AVAILABLE DATA Start Marker
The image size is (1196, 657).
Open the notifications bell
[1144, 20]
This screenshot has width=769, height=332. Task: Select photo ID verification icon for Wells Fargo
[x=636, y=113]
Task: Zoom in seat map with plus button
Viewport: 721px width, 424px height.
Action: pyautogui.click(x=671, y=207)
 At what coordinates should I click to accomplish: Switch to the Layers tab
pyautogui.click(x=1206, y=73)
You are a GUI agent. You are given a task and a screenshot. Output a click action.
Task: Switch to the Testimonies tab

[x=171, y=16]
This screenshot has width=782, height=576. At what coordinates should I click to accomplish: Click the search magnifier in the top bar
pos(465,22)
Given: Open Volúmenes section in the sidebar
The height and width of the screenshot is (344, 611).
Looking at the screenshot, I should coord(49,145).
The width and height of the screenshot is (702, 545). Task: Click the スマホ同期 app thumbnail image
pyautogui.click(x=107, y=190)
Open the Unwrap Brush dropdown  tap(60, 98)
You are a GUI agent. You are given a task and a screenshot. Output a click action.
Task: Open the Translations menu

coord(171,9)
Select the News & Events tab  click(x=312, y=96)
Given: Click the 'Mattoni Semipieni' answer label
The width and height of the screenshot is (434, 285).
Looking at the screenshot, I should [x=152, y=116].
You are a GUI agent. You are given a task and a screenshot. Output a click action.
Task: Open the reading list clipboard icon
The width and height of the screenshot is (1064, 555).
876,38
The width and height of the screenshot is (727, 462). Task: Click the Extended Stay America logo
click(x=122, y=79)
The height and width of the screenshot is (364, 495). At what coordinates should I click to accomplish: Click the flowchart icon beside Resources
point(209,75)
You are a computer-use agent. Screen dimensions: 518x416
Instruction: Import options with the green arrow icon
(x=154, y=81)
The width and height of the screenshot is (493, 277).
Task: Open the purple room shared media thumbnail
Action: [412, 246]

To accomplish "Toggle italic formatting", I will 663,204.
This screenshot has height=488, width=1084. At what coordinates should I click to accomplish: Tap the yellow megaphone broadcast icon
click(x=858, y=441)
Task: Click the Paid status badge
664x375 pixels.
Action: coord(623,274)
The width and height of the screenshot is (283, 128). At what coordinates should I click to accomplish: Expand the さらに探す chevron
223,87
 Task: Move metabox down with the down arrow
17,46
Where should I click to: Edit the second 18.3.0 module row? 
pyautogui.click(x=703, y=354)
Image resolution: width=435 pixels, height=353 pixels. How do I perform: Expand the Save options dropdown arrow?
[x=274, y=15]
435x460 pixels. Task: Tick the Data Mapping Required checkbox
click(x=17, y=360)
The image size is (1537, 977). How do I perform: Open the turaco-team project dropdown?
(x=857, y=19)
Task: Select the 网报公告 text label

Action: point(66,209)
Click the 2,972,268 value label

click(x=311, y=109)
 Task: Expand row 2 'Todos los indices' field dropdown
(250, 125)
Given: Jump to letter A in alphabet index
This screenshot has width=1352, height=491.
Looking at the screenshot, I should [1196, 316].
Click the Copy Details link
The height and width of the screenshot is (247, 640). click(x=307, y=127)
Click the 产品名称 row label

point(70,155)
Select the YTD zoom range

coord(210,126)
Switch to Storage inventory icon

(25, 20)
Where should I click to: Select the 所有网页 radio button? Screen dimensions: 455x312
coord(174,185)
AVAILABLE DATA End Marker
Every single line in the records above must be written out exactly.

The image size is (1196, 657).
Open the notifications bell
[1144, 20]
This screenshot has width=769, height=332. Task: Select photo ID verification icon for Wells Fargo
[x=636, y=113]
Task: Zoom in seat map with plus button
Viewport: 721px width, 424px height.
Action: pyautogui.click(x=671, y=207)
 At what coordinates should I click to accomplish: Switch to the Layers tab
pyautogui.click(x=1206, y=73)
You are a GUI agent. You are given a task and a screenshot. Output a click action.
Task: Switch to the Testimonies tab

[x=171, y=16]
This screenshot has width=782, height=576. At what coordinates should I click to accomplish: Click the search magnifier in the top bar
pos(465,22)
Given: Open Volúmenes section in the sidebar
The height and width of the screenshot is (344, 611).
Looking at the screenshot, I should coord(49,145).
The width and height of the screenshot is (702, 545). Task: Click the スマホ同期 app thumbnail image
pyautogui.click(x=107, y=190)
Open the Unwrap Brush dropdown  tap(60, 98)
You are a GUI agent. You are given a task and a screenshot. Output a click action.
Task: Open the Translations menu

coord(171,9)
Select the News & Events tab  click(x=312, y=96)
Given: Click the 'Mattoni Semipieni' answer label
The width and height of the screenshot is (434, 285).
Looking at the screenshot, I should [x=152, y=116].
You are a GUI agent. You are given a task and a screenshot. Output a click action.
Task: Open the reading list clipboard icon
The width and height of the screenshot is (1064, 555).
876,38
The width and height of the screenshot is (727, 462). Task: Click the Extended Stay America logo
click(x=122, y=79)
The height and width of the screenshot is (364, 495). At what coordinates should I click to accomplish: Click the flowchart icon beside Resources
point(209,75)
You are a computer-use agent. Screen dimensions: 518x416
Instruction: Import options with the green arrow icon
(x=154, y=81)
The width and height of the screenshot is (493, 277).
Task: Open the purple room shared media thumbnail
Action: [412, 246]

To accomplish "Toggle italic formatting", I will 663,204.
This screenshot has height=488, width=1084. At what coordinates should I click to accomplish: Tap the yellow megaphone broadcast icon
click(x=858, y=441)
Task: Click the Paid status badge
664x375 pixels.
Action: coord(623,274)
The width and height of the screenshot is (283, 128). At what coordinates should I click to accomplish: Expand the さらに探す chevron
223,87
 Task: Move metabox down with the down arrow
17,46
Where should I click to: Edit the second 18.3.0 module row? 
pyautogui.click(x=703, y=354)
Image resolution: width=435 pixels, height=353 pixels. How do I perform: Expand the Save options dropdown arrow?
[x=274, y=15]
435x460 pixels. Task: Tick the Data Mapping Required checkbox
click(x=17, y=360)
The image size is (1537, 977). How do I perform: Open the turaco-team project dropdown?
(x=857, y=19)
Task: Select the 网报公告 text label

Action: point(66,209)
Click the 2,972,268 value label

click(x=311, y=109)
 Task: Expand row 2 'Todos los indices' field dropdown
(250, 125)
Given: Jump to letter A in alphabet index
This screenshot has width=1352, height=491.
Looking at the screenshot, I should [1196, 316].
Click the Copy Details link
The height and width of the screenshot is (247, 640). click(x=307, y=127)
Click the 产品名称 row label

point(70,155)
Select the YTD zoom range

coord(210,126)
Switch to Storage inventory icon

(25, 20)
Where should I click to: Select the 所有网页 radio button? Screen dimensions: 455x312
coord(174,185)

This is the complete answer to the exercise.